#### [Texto selecionado]
------------------------------------------------

Direito Eleitoral

Neogolpismo lá, aprendizes de golpistas aqui, ali e acolá

Afastamento de um Presidente da República em menos de 48 horas de processo. Inimaginável em qualquer nação séria. Quando falo em séria, refiro-me a uma
nação que tenha suas bases em um Estado democrático de direito, tendo uma Constituição democrática como umas das principais fontes da legislação nacional.

O Paraguai tem uma Constituição e está sob a égide de um Estado de direito (formalmente, mas está). Fernando Lugo caiu não por contrariar a Constituição
(embora digam que sim) e nem o processo de seu impeachment foi com base na Constituição (embora digam que sim). Ou aquela Constituição não é
democrática (por não garantir a qualquer acusado um processo justo, com contraditório e ampla defesa); ou não foi respeitada. O Presidente do Paraguai caiu
porque existia contra ele uma absoluta maioria que queria vê-lo fora do poder.

Mutatis mutantis, no Brasil temos uma Constituição democrática e estamos sob a égide de um Estado democrático e de direito, porém, notoriamente se constata
que em todas as esferas da República, ou seja, tanto na União, Estados ou Municípios há a necessidade dos executivos construírem uma “governabilidade” a
partir das forças que compõe o Parlamento. Assim, em regra, as forças políticas que governam não são propriamente as que saíram das urnas, que ganharam a
eleição, mas sim a composição da que ganhou, com outras que perderam, e que precisam “estar no poder para garantir a governabilidade”. Portanto, os
governos eleitos precisam “adquirir a governabilidade”, não a partir do resultado oficial das urnas, mas da construção de maiorias muitas vezes
artificiais.

Embora o termo “adquirir a governabilidade” possa parecer estranho, de certa forma é assim mesmo, ou seja, a governabilidade é adquirida, no toma lá dá cá,
dá-se algo, por algo em troca. O governando precisa, assim, adquirir uma “autorização tácita” para governar; se não o fizer corre o risco de ser impedido,
cassado. O que foi expressa e democraticamente conquistado na urna corre o risco de ser cassado pelo Parlamento, caso não consiga adquirir a maioria que
sustente a governabilidade. E isso é legal? Sim. Ao menos formalmente legal (pra quem o formalismo legal é suficiente).

------------------------------------------------

#### [Dados fornecidos]

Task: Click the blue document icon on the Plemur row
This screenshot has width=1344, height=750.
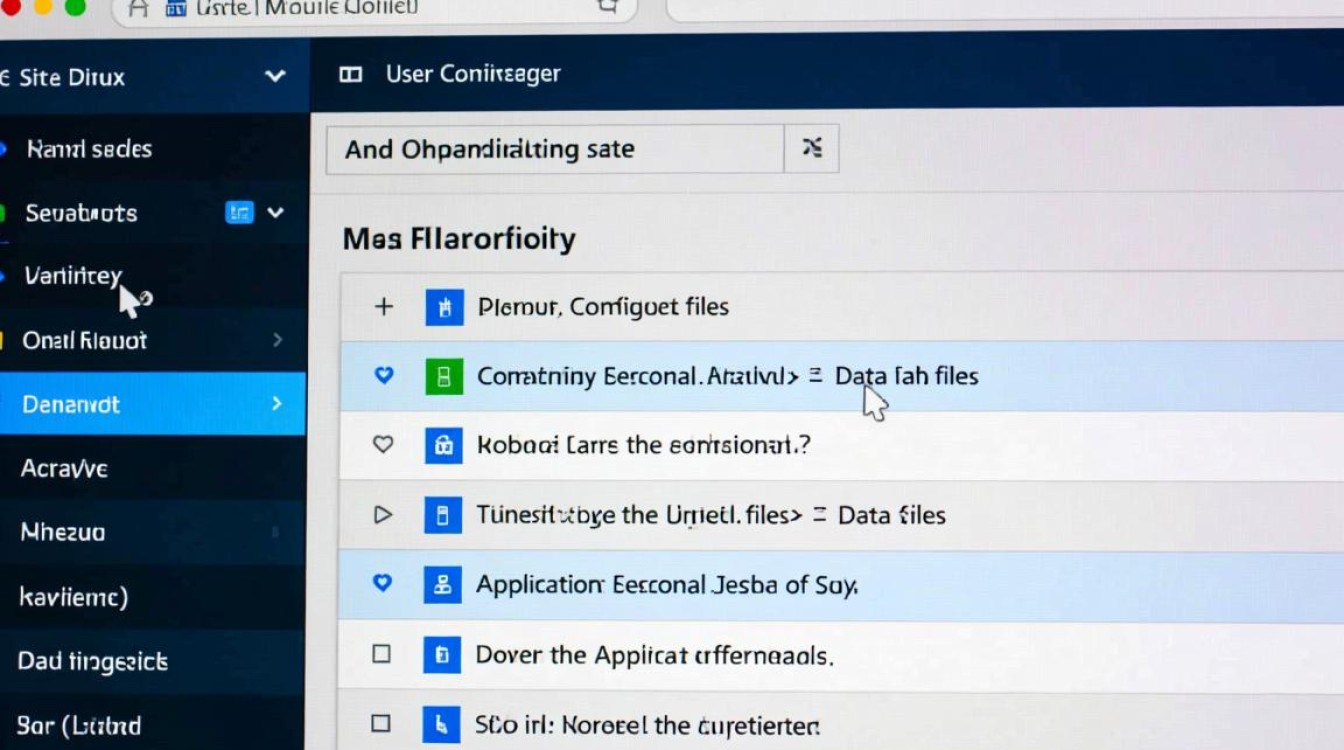Action: [444, 307]
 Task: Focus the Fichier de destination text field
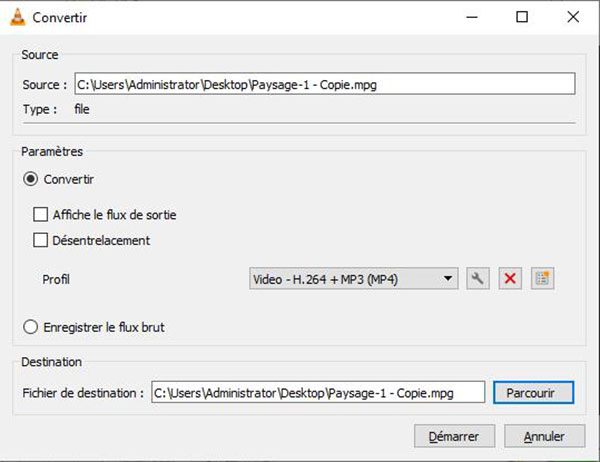(x=317, y=392)
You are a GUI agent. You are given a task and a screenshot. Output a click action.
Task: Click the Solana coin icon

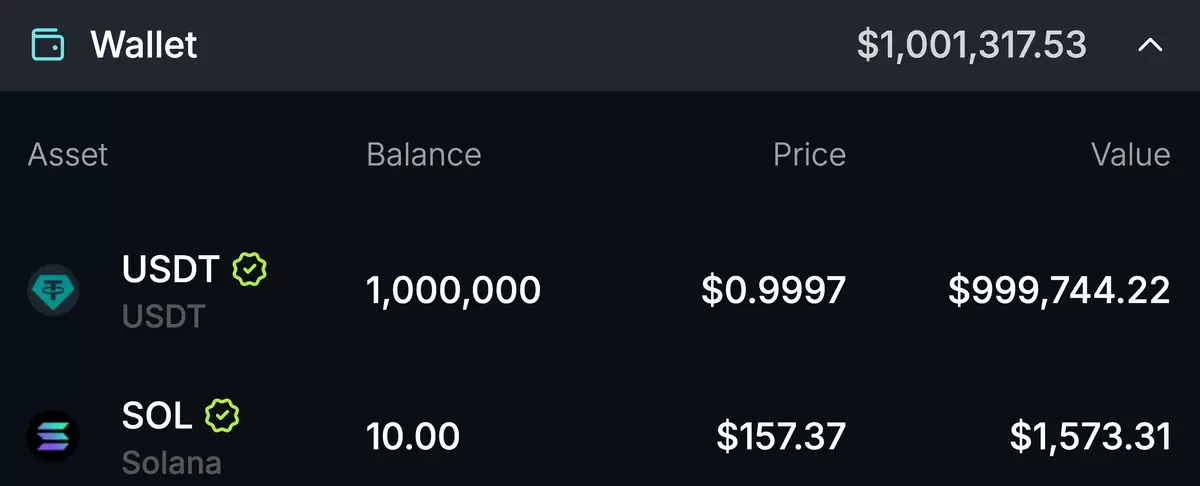(x=53, y=437)
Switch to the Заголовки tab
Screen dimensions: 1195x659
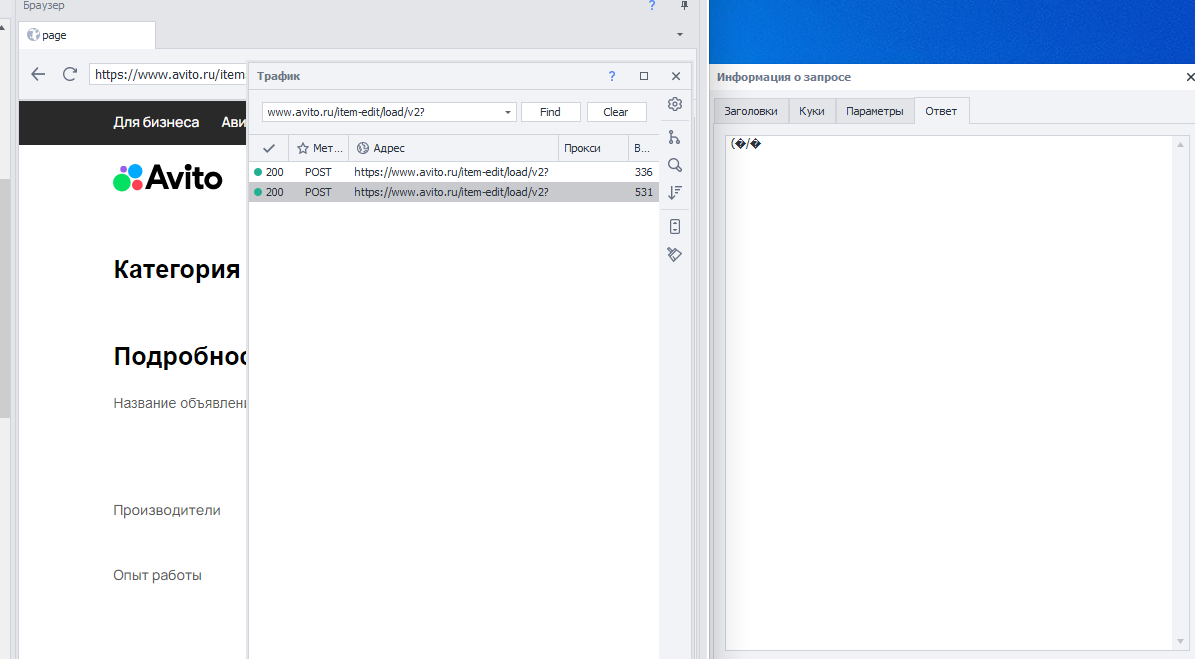pyautogui.click(x=751, y=111)
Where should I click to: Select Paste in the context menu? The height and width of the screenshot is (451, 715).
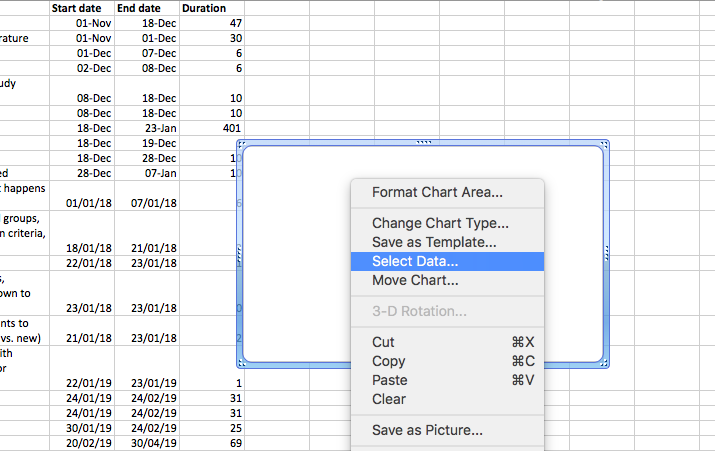[388, 380]
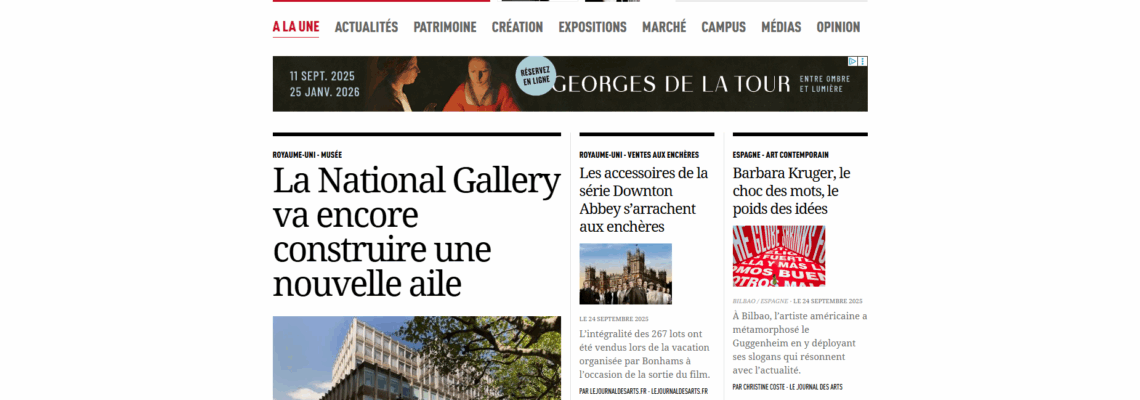Screen dimensions: 1140x400
Task: Open the OPINION navigation item
Action: point(838,27)
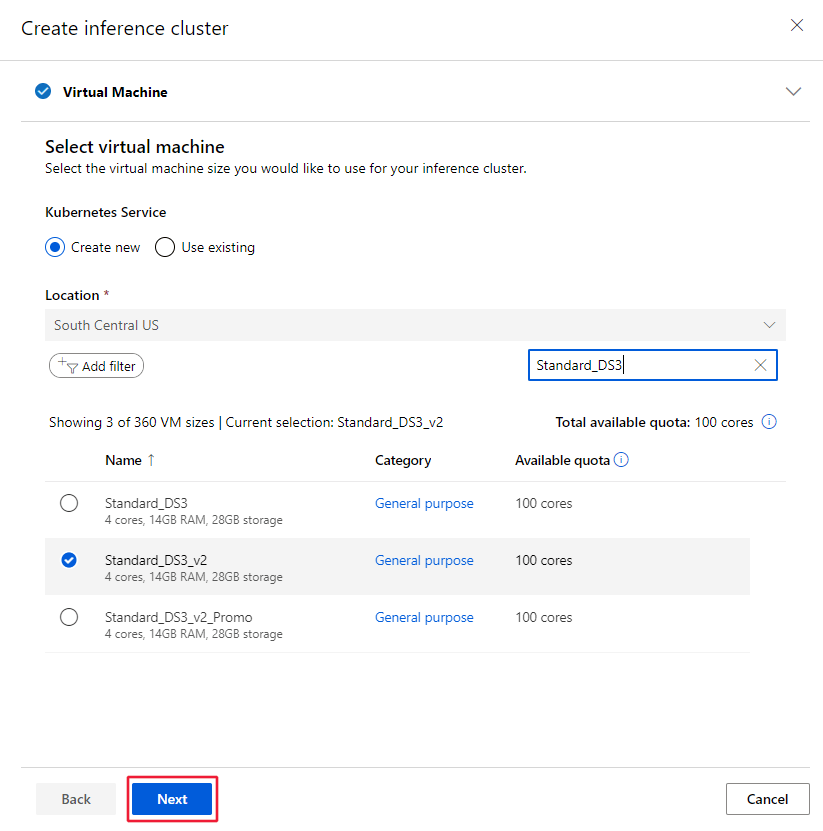The width and height of the screenshot is (823, 831).
Task: Select the Standard_DS3 virtual machine
Action: [x=69, y=503]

------------------------------------------------

Transcreva do texto selecionado, sem nenhuma alteração, tudo o que vai de "Embora o termo" até "legal é suficiente).".

#### [Resposta completa]
Embora o termo “adquirir a governabilidade” possa parecer estranho, de certa forma é assim mesmo, ou seja, a governabilidade é adquirida, no toma lá dá cá,
dá-se algo, por algo em troca. O governando precisa, assim, adquirir uma “autorização tácita” para governar; se não o fizer corre o risco de ser impedido,
cassado. O que foi expressa e democraticamente conquistado na urna corre o risco de ser cassado pelo Parlamento, caso não consiga adquirir a maioria que
sustente a governabilidade. E isso é legal? Sim. Ao menos formalmente legal (pra quem o formalismo legal é suficiente).